Task description:
Each line below needs to be repeated precisely as it is.

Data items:
=== Section Start ===
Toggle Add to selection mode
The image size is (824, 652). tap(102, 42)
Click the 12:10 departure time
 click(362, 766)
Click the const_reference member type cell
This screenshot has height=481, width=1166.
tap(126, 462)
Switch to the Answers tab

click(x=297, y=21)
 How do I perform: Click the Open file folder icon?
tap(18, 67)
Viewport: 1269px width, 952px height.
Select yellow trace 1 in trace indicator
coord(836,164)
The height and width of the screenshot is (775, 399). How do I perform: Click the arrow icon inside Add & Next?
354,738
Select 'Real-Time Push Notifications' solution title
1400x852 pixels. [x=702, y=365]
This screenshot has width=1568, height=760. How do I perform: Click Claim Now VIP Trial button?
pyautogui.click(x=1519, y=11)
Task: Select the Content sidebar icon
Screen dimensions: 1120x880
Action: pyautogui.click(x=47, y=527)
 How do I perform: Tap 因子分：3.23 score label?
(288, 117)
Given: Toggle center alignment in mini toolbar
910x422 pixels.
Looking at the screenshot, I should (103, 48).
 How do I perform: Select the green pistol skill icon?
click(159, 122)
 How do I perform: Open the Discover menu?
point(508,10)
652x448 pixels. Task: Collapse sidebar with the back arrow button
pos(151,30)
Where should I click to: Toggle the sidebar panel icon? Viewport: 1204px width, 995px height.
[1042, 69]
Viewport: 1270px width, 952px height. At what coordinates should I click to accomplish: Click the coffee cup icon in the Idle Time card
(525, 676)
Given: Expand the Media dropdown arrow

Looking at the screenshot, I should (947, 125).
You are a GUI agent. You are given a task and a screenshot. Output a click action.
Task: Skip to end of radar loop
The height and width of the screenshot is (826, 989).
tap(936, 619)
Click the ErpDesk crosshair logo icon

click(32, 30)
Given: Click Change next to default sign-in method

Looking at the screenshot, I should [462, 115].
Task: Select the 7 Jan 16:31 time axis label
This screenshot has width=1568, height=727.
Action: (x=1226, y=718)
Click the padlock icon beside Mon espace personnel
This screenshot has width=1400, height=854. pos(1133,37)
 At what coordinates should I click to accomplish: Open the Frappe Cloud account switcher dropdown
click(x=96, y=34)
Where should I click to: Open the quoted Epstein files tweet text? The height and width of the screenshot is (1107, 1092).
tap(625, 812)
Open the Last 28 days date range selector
=== Section End ===
Exercise solution:
Toggle Add to selection mode
The image size is (824, 652). tap(102, 42)
Click the 12:10 departure time
 click(362, 766)
Click the const_reference member type cell
This screenshot has height=481, width=1166.
tap(126, 462)
Switch to the Answers tab

click(x=297, y=21)
 How do I perform: Click the Open file folder icon?
tap(18, 67)
Viewport: 1269px width, 952px height.
Select yellow trace 1 in trace indicator
coord(836,164)
The height and width of the screenshot is (775, 399). How do I perform: Click the arrow icon inside Add & Next?
354,738
Select 'Real-Time Push Notifications' solution title
1400x852 pixels. [x=702, y=365]
This screenshot has width=1568, height=760. How do I perform: Click Claim Now VIP Trial button?
pyautogui.click(x=1519, y=11)
Task: Select the Content sidebar icon
Screen dimensions: 1120x880
Action: pyautogui.click(x=47, y=527)
 How do I perform: Tap 因子分：3.23 score label?
(288, 117)
Given: Toggle center alignment in mini toolbar
910x422 pixels.
Looking at the screenshot, I should (103, 48).
 How do I perform: Select the green pistol skill icon?
click(159, 122)
 How do I perform: Open the Discover menu?
point(508,10)
652x448 pixels. Task: Collapse sidebar with the back arrow button
pos(151,30)
Where should I click to: Toggle the sidebar panel icon? Viewport: 1204px width, 995px height.
[1042, 69]
Viewport: 1270px width, 952px height. At what coordinates should I click to accomplish: Click the coffee cup icon in the Idle Time card
(525, 676)
Given: Expand the Media dropdown arrow

Looking at the screenshot, I should (947, 125).
You are a GUI agent. You are given a task and a screenshot. Output a click action.
Task: Skip to end of radar loop
The height and width of the screenshot is (826, 989).
tap(936, 619)
Click the ErpDesk crosshair logo icon

click(32, 30)
Given: Click Change next to default sign-in method

Looking at the screenshot, I should [462, 115].
Task: Select the 7 Jan 16:31 time axis label
This screenshot has width=1568, height=727.
Action: (x=1226, y=718)
Click the padlock icon beside Mon espace personnel
This screenshot has width=1400, height=854. pos(1133,37)
 At what coordinates should I click to accomplish: Open the Frappe Cloud account switcher dropdown
click(x=96, y=34)
Where should I click to: Open the quoted Epstein files tweet text? The height and width of the screenshot is (1107, 1092).
tap(625, 812)
Open the Last 28 days date range selector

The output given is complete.